» **YOUR OBJECTIVE**:
Restate the whole listing exactly.

-- MATERIAL PROVIDED follows --

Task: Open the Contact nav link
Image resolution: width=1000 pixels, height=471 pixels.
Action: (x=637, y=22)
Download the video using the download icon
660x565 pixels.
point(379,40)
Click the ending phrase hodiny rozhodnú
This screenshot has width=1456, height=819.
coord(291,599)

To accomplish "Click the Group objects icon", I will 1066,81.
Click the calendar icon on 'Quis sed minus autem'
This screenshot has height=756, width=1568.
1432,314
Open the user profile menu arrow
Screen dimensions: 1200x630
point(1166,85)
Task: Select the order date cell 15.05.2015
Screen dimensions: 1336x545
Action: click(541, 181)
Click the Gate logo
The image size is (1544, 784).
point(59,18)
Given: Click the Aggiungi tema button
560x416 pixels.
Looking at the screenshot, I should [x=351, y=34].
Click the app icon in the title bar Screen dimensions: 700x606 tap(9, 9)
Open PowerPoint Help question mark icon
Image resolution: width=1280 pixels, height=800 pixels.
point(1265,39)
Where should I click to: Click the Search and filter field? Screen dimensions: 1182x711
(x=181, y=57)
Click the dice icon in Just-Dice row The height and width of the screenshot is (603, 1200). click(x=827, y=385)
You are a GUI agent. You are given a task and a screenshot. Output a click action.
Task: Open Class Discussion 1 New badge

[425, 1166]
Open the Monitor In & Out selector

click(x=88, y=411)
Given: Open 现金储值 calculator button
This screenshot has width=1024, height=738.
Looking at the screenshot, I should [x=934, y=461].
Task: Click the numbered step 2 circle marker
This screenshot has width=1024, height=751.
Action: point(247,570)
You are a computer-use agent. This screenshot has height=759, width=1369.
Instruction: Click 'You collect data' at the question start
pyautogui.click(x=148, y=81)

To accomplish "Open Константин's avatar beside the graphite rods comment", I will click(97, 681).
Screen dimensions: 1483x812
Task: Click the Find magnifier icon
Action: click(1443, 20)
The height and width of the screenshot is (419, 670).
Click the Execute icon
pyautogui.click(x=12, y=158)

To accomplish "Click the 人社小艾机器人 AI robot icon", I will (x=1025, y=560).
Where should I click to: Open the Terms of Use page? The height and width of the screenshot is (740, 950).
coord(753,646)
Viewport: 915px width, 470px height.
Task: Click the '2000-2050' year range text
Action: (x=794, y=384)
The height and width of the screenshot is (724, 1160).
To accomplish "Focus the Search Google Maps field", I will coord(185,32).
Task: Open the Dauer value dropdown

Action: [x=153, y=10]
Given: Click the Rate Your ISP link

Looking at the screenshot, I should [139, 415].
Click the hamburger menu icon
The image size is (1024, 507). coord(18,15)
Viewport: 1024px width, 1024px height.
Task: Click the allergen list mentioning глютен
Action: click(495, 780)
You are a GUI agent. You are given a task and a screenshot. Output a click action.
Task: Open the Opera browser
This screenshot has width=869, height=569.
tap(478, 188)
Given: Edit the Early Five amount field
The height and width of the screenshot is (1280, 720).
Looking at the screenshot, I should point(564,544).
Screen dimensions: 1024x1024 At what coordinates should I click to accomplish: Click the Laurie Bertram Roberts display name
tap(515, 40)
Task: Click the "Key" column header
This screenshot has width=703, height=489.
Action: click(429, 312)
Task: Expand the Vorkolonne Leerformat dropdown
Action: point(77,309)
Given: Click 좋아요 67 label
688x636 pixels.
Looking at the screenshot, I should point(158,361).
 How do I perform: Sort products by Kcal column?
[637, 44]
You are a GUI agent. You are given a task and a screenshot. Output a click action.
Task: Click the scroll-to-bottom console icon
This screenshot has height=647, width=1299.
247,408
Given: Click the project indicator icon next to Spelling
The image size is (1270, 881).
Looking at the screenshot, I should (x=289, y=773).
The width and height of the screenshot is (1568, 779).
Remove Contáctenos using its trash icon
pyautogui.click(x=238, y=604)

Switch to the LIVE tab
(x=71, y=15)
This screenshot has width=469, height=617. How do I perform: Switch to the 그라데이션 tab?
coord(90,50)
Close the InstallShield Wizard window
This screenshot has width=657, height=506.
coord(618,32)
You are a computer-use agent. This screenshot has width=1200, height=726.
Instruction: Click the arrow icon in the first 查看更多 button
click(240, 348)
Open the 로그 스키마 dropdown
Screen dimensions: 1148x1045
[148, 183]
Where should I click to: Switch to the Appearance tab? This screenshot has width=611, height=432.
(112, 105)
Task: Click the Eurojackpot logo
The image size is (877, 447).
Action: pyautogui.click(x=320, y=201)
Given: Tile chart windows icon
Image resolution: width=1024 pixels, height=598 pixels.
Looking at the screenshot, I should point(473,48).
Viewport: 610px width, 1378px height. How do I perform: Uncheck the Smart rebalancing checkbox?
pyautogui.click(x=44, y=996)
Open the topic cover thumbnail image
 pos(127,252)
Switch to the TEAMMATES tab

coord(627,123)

-- MATERIAL PROVIDED concluded --

» **SOLUTION**:
Task: Open the Contact nav link
Image resolution: width=1000 pixels, height=471 pixels.
Action: (x=637, y=22)
Download the video using the download icon
660x565 pixels.
point(379,40)
Click the ending phrase hodiny rozhodnú
This screenshot has width=1456, height=819.
coord(291,599)

To accomplish "Click the Group objects icon", I will 1066,81.
Click the calendar icon on 'Quis sed minus autem'
This screenshot has height=756, width=1568.
1432,314
Open the user profile menu arrow
Screen dimensions: 1200x630
point(1166,85)
Task: Select the order date cell 15.05.2015
Screen dimensions: 1336x545
Action: click(541, 181)
Click the Gate logo
The image size is (1544, 784).
point(59,18)
Given: Click the Aggiungi tema button
560x416 pixels.
Looking at the screenshot, I should [x=351, y=34].
Click the app icon in the title bar Screen dimensions: 700x606 tap(9, 9)
Open PowerPoint Help question mark icon
Image resolution: width=1280 pixels, height=800 pixels.
point(1265,39)
Where should I click to: Click the Search and filter field? Screen dimensions: 1182x711
(x=181, y=57)
Click the dice icon in Just-Dice row The height and width of the screenshot is (603, 1200). click(x=827, y=385)
You are a GUI agent. You are given a task and a screenshot. Output a click action.
Task: Open Class Discussion 1 New badge

[425, 1166]
Open the Monitor In & Out selector

click(x=88, y=411)
Given: Open 现金储值 calculator button
This screenshot has width=1024, height=738.
Looking at the screenshot, I should [x=934, y=461].
Task: Click the numbered step 2 circle marker
This screenshot has width=1024, height=751.
Action: point(247,570)
You are a computer-use agent. This screenshot has height=759, width=1369.
Instruction: Click 'You collect data' at the question start
pyautogui.click(x=148, y=81)

To accomplish "Open Константин's avatar beside the graphite rods comment", I will click(97, 681).
Screen dimensions: 1483x812
Task: Click the Find magnifier icon
Action: click(1443, 20)
The height and width of the screenshot is (419, 670).
Click the Execute icon
pyautogui.click(x=12, y=158)

To accomplish "Click the 人社小艾机器人 AI robot icon", I will (x=1025, y=560).
Where should I click to: Open the Terms of Use page? The height and width of the screenshot is (740, 950).
coord(753,646)
Viewport: 915px width, 470px height.
Task: Click the '2000-2050' year range text
Action: (x=794, y=384)
The height and width of the screenshot is (724, 1160).
To accomplish "Focus the Search Google Maps field", I will coord(185,32).
Task: Open the Dauer value dropdown

Action: [x=153, y=10]
Given: Click the Rate Your ISP link

Looking at the screenshot, I should [139, 415].
Click the hamburger menu icon
The image size is (1024, 507). coord(18,15)
Viewport: 1024px width, 1024px height.
Task: Click the allergen list mentioning глютен
Action: click(495, 780)
You are a GUI agent. You are given a task and a screenshot. Output a click action.
Task: Open the Opera browser
This screenshot has width=869, height=569.
tap(478, 188)
Given: Edit the Early Five amount field
The height and width of the screenshot is (1280, 720).
Looking at the screenshot, I should point(564,544).
Screen dimensions: 1024x1024 At what coordinates should I click to accomplish: Click the Laurie Bertram Roberts display name
tap(515, 40)
Task: Click the "Key" column header
This screenshot has width=703, height=489.
Action: click(429, 312)
Task: Expand the Vorkolonne Leerformat dropdown
Action: point(77,309)
Given: Click 좋아요 67 label
688x636 pixels.
Looking at the screenshot, I should point(158,361).
 How do I perform: Sort products by Kcal column?
[637, 44]
You are a GUI agent. You are given a task and a screenshot. Output a click action.
Task: Click the scroll-to-bottom console icon
This screenshot has height=647, width=1299.
247,408
Given: Click the project indicator icon next to Spelling
The image size is (1270, 881).
Looking at the screenshot, I should (x=289, y=773).
The width and height of the screenshot is (1568, 779).
Remove Contáctenos using its trash icon
pyautogui.click(x=238, y=604)

Switch to the LIVE tab
(x=71, y=15)
This screenshot has width=469, height=617. How do I perform: Switch to the 그라데이션 tab?
coord(90,50)
Close the InstallShield Wizard window
This screenshot has width=657, height=506.
coord(618,32)
You are a computer-use agent. This screenshot has width=1200, height=726.
Instruction: Click the arrow icon in the first 查看更多 button
click(240, 348)
Open the 로그 스키마 dropdown
Screen dimensions: 1148x1045
[148, 183]
Where should I click to: Switch to the Appearance tab? This screenshot has width=611, height=432.
(112, 105)
Task: Click the Eurojackpot logo
The image size is (877, 447).
Action: pyautogui.click(x=320, y=201)
Given: Tile chart windows icon
Image resolution: width=1024 pixels, height=598 pixels.
Looking at the screenshot, I should point(473,48).
Viewport: 610px width, 1378px height. How do I perform: Uncheck the Smart rebalancing checkbox?
pyautogui.click(x=44, y=996)
Open the topic cover thumbnail image
 pos(127,252)
Switch to the TEAMMATES tab

coord(627,123)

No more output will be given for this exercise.